- **PROBLEM DETAILS**: Change "icon" to "button" in the stretch from the line containing "Screen dimensions: 934x577" through the end of the entries, and write that stretch out again with nothing else altered.

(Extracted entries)
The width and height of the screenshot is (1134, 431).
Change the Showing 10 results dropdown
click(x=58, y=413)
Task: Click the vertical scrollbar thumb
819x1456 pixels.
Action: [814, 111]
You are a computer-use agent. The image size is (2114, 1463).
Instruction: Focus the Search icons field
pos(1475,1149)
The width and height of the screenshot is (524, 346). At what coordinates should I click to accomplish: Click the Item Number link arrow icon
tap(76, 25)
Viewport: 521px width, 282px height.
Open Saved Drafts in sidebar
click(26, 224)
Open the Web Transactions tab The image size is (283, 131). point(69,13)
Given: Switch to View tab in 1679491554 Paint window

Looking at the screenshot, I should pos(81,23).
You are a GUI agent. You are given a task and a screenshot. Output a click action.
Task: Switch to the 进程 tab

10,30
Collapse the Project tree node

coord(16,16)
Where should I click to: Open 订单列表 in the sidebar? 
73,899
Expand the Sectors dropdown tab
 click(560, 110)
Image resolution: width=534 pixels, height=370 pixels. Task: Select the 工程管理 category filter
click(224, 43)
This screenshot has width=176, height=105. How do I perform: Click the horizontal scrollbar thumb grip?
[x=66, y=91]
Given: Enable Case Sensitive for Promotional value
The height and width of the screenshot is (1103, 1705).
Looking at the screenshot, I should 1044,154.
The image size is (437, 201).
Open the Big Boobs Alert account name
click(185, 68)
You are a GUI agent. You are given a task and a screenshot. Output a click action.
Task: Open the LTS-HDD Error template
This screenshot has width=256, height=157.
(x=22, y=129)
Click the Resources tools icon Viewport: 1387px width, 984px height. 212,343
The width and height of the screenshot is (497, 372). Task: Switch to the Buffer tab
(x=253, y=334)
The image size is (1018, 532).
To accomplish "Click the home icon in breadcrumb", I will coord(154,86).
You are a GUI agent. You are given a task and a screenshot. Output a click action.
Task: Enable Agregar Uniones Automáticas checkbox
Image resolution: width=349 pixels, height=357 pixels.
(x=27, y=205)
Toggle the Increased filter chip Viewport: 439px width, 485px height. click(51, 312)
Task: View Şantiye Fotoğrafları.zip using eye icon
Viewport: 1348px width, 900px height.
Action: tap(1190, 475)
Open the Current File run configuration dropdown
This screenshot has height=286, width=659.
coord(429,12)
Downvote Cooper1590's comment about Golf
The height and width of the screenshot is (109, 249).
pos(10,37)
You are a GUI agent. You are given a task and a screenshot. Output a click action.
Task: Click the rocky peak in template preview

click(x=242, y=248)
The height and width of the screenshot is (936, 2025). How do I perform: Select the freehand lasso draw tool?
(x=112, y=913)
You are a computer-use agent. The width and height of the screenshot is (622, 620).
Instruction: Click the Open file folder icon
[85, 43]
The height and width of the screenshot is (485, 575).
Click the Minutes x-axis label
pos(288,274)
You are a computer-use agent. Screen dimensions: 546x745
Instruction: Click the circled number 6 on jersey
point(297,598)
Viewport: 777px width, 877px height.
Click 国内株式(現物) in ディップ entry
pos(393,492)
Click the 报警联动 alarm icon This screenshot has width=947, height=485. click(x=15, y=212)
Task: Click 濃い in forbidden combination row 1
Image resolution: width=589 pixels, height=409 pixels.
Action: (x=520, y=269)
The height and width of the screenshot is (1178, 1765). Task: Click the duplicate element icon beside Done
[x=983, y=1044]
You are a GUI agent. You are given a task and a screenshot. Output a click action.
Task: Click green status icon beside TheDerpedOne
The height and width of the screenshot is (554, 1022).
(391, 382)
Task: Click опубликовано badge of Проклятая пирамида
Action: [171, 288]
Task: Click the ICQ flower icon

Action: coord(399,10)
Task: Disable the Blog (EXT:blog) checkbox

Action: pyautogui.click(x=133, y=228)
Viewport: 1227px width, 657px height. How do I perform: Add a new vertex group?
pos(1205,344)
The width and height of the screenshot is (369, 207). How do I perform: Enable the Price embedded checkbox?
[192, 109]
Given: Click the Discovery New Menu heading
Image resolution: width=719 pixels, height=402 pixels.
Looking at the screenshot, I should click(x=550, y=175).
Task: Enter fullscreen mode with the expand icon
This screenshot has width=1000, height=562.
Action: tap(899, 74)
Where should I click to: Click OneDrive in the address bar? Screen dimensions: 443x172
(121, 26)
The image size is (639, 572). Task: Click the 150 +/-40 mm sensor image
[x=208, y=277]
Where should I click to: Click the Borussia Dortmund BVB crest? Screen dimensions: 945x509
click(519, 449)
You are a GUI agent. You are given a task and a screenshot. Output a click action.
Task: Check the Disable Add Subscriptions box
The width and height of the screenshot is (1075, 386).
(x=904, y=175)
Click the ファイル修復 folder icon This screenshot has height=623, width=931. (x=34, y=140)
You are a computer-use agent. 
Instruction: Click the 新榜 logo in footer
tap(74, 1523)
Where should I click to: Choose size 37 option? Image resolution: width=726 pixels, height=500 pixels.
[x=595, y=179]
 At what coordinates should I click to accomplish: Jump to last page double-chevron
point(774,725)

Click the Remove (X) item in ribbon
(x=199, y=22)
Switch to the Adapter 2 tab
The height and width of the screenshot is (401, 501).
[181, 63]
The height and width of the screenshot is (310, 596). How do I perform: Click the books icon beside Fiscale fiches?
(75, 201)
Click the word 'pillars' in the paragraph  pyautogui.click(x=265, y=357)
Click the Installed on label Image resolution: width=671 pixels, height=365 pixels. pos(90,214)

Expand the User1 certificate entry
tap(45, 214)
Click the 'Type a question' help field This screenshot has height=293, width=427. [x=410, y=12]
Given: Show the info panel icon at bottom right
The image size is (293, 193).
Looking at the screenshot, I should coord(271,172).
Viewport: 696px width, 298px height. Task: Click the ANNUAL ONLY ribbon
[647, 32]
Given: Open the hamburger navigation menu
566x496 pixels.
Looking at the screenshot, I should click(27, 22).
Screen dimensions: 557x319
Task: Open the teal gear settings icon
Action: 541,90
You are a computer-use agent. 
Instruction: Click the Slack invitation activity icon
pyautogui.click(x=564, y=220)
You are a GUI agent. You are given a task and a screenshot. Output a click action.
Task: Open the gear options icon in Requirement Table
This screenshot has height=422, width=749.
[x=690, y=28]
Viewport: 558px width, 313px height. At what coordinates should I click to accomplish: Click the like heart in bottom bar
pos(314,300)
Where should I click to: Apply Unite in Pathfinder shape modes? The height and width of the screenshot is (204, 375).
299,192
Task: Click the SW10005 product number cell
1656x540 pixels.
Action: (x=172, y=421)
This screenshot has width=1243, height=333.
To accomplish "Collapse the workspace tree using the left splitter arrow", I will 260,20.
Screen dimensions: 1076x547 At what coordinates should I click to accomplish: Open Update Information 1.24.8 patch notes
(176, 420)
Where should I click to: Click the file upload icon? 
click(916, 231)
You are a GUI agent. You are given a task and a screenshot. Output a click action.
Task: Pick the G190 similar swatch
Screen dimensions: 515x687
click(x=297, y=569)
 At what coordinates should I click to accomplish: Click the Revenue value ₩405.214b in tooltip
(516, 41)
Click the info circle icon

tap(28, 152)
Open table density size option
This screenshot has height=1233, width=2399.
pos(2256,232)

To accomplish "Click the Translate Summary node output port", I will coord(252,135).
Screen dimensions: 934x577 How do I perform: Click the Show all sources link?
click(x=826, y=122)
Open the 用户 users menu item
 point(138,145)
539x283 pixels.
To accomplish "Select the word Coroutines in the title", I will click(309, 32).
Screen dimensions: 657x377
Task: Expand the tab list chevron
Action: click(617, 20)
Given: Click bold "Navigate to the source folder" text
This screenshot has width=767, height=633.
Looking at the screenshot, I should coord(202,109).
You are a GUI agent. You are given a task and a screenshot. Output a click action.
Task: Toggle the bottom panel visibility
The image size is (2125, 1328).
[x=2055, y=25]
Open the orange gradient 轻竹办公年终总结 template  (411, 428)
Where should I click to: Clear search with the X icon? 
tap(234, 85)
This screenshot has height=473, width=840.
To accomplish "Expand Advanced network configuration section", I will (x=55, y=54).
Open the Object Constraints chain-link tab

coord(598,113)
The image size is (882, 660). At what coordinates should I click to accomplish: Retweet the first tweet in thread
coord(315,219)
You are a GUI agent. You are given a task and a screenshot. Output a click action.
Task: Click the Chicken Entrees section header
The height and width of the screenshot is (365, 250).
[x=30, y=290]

- **CORRECT RESPONSE**:
Screen dimensions: 934x577 How do I perform: Click the Show all sources link?
click(x=826, y=122)
Open the 用户 users menu item
 point(138,145)
539x283 pixels.
To accomplish "Select the word Coroutines in the title", I will click(309, 32).
Screen dimensions: 657x377
Task: Expand the tab list chevron
Action: click(617, 20)
Given: Click bold "Navigate to the source folder" text
This screenshot has width=767, height=633.
Looking at the screenshot, I should coord(202,109).
You are a GUI agent. You are given a task and a screenshot. Output a click action.
Task: Toggle the bottom panel visibility
The image size is (2125, 1328).
[x=2055, y=25]
Open the orange gradient 轻竹办公年终总结 template  (411, 428)
Where should I click to: Clear search with the X button? 
tap(234, 85)
This screenshot has height=473, width=840.
To accomplish "Expand Advanced network configuration section", I will (x=55, y=54).
Open the Object Constraints chain-link tab

coord(598,113)
The image size is (882, 660). At what coordinates should I click to accomplish: Retweet the first tweet in thread
coord(315,219)
You are a GUI agent. You are given a task and a screenshot. Output a click action.
Task: Click the Chicken Entrees section header
The height and width of the screenshot is (365, 250).
[x=30, y=290]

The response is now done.